Bulut and co-workers reported the synthesis of the axial coumarin-substituted titanium(IV) phthalocyanines 66a,b and their characterization by IR, UV–Vis, fluorescence, 1H-NMR, and MALDI-TOF MS [106]. The new conjugates were obtained in high yields from the reaction of the ortho-dihydroxyphenylcoumarin derivatives 64a,b with the oxotitanium(IV) phthalocyanine 65 (Scheme 18). The UV–Vis spectra revealed small red-shifts of the Q-bands of the conjugates 66a,b when compared to the Q-band of the oxotitanium(IV) phthalocyanine 65. They also suggested that the conjugates have low aggregation tendency in nonpolar solvents. The fluorescence studies showed that the emission intensity is diminished by the axial coumarin substituents. Metal–insulator–semiconductor capacitors incorporating spin coated films of phthalocyanines 65 and 66a,b as the insulating layer showed a rectification behavior.

2.3. Coumarin–Corrole Conjugates

Corroles display highly interesting and unusual photophysical and chemical properties. The methods for their functionalization were reviewed recently [107]. Despite the importance of such tetrapyrrolic compounds, published works on the synthesis of coumarin–corrole conjugates are scarce. In fact, the first synthesis of coumarin–corrole conjugates was reported only in 2010 by Gryko and co-workers [108]. These authors used two distinct approaches to synthesize the coumarin–corrole conjugates: (a) direct synthesis of the conjugates from the condensation of a dipyrromethane with a coumarincarbaldehyde (Scheme 19) or (b) functionalization of an ethynyl-substituted corrole with a bromocoumarin derivative via a Sonogashira reaction (Scheme 20).
The method used to prepare conjugates 69ac, that bear a direct link between both chromophores, involved the condensation of 5-(pentafluorophenyl)dipyrromethane 67 [109] with the coumarincarbaldehydes 68ac in CH2Cl2/trifluoroacetic acid (TFA) followed by oxidation with DDQ, according to established conditions [110]. The authors justified the relative low yields obtained in the [2 + 1] strategy for corroles 69ac due to a competitive Michael addition of the dipyrromethane to the coumarin α,β-unsaturated system.
The dyad 73 was synthesized by coupling the ethynyl-corrole 71 with the adequate bromo-ketobiscoumarin 72 under copper-free Sonogashira conditions (Scheme 20) [108]. Corrole 71 was obtained from the reaction of the TMS-protected ethynylbenzaldehyde 70 [111] with dipyrromethane 67 in aqueous methanol in the presence of HCl, followed by oxidation with DDQ [112] and then removal of the protecting group with tetrabutylammonium fluoride (TBAF).
Spectroscopic studies revealed that in all dyads the electronic coupling between the components is weak. In addition, there is a quantitative and extremely fast energy transfer from the coumarin moiety to the corrole unit [108]. This behaviour was justified considering the significant Stokes shift and the resulting overlap of coumarin emission with corrole absorption as well as the short spacer between the two units. The energy transfer was ascribed to a dipole–dipole mechanism. In dyad 69b it was detected an electron-transfer from the excited corrole to the coumarin, yielding the low lying charge separated state Cum–Corr+.

- - - -

- _Exercises to complete_
• 1. According to the coumarin–corrole section, in what year was the first synthesis of coumarin–corrole conjugates reported?
• 2. In the coumarin–corrole text, rewrite the passage from "Spectroscopic studies revealed" to "separated state Cum–Corr+.", swapping "electronic coupling" for "electronic interaction".

- _Excerpted records_

- - - -

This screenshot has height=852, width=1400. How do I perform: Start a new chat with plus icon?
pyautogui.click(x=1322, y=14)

- - - -

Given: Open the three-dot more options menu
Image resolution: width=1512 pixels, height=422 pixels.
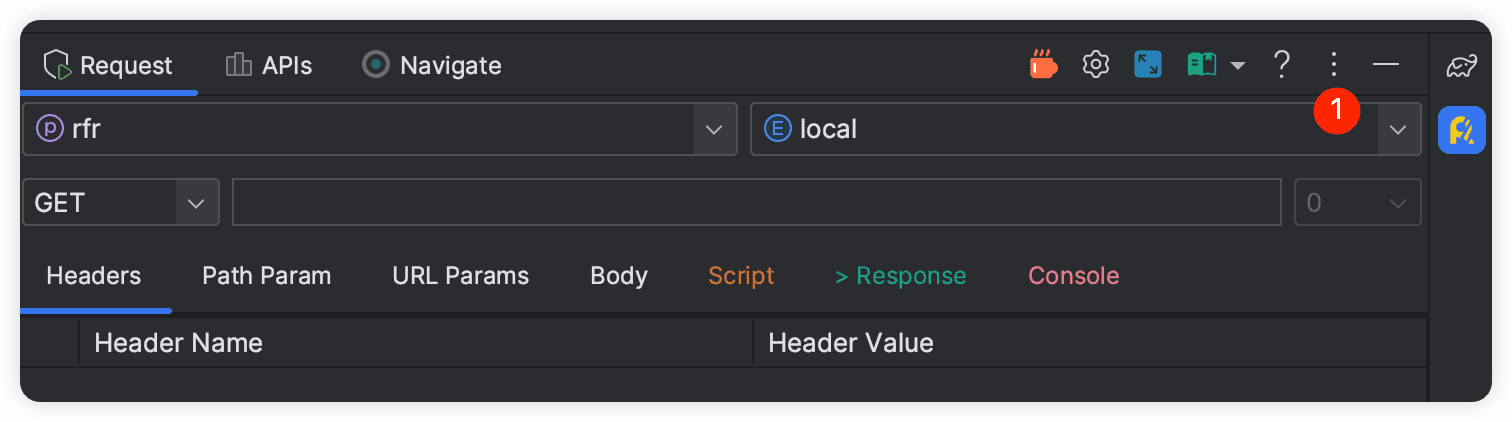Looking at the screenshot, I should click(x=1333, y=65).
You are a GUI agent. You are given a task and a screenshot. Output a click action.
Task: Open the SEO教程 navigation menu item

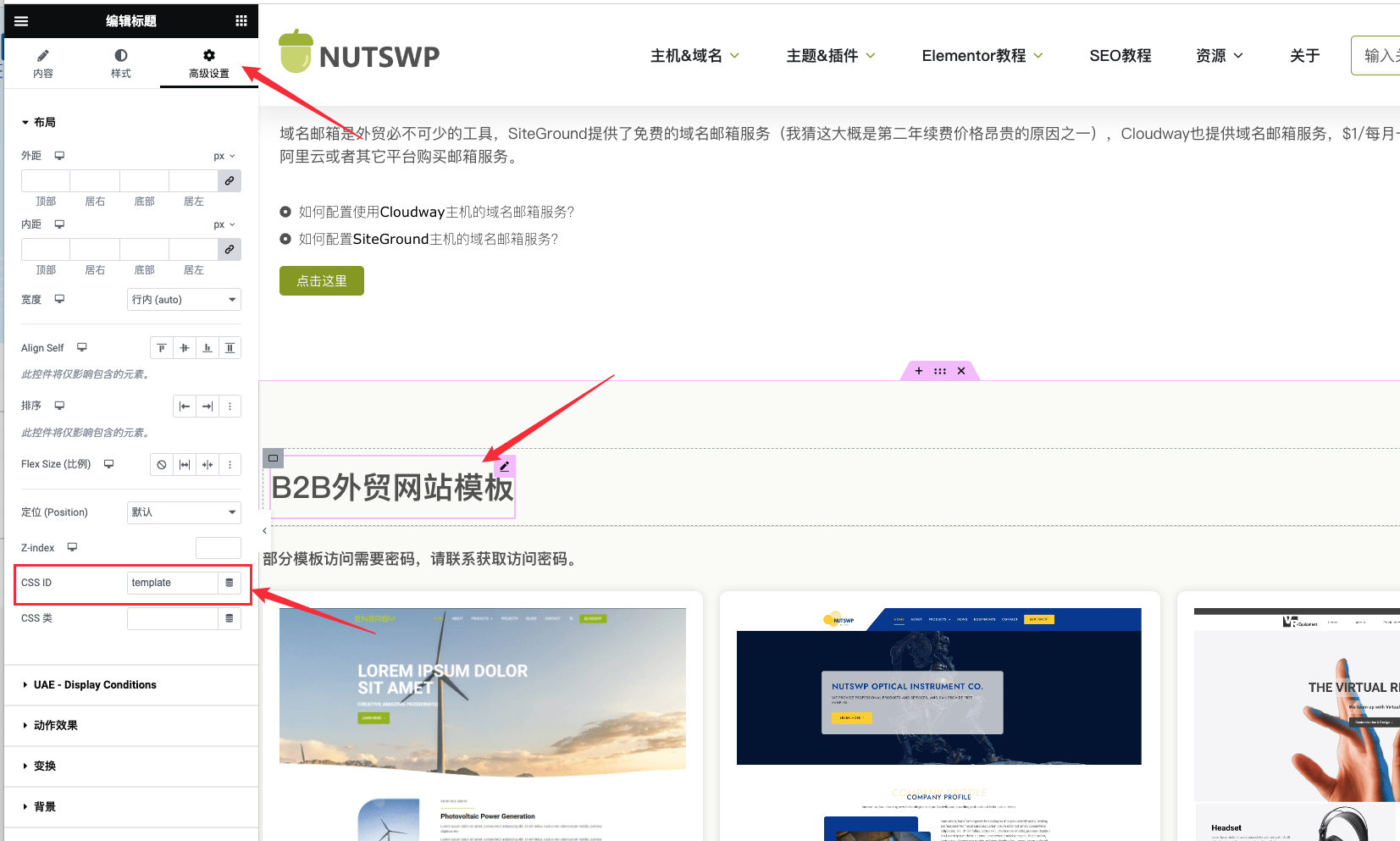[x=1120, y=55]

- - - -

- _Solution set_
• 1. 2010

• 2.
Spectroscopic studies revealed that in all dyads the electronic interaction between the components is weak. In addition, there is a quantitative and extremely fast energy transfer from the coumarin moiety to the corrole unit [108]. This behaviour was justified considering the significant Stokes shift and the resulting overlap of coumarin emission with corrole absorption as well as the short spacer between the two units. The energy transfer was ascribed to a dipole–dipole mechanism. In dyad 69b it was detected an electron-transfer from the excited corrole to the coumarin, yielding the low lying charge separated state Cum–Corr+.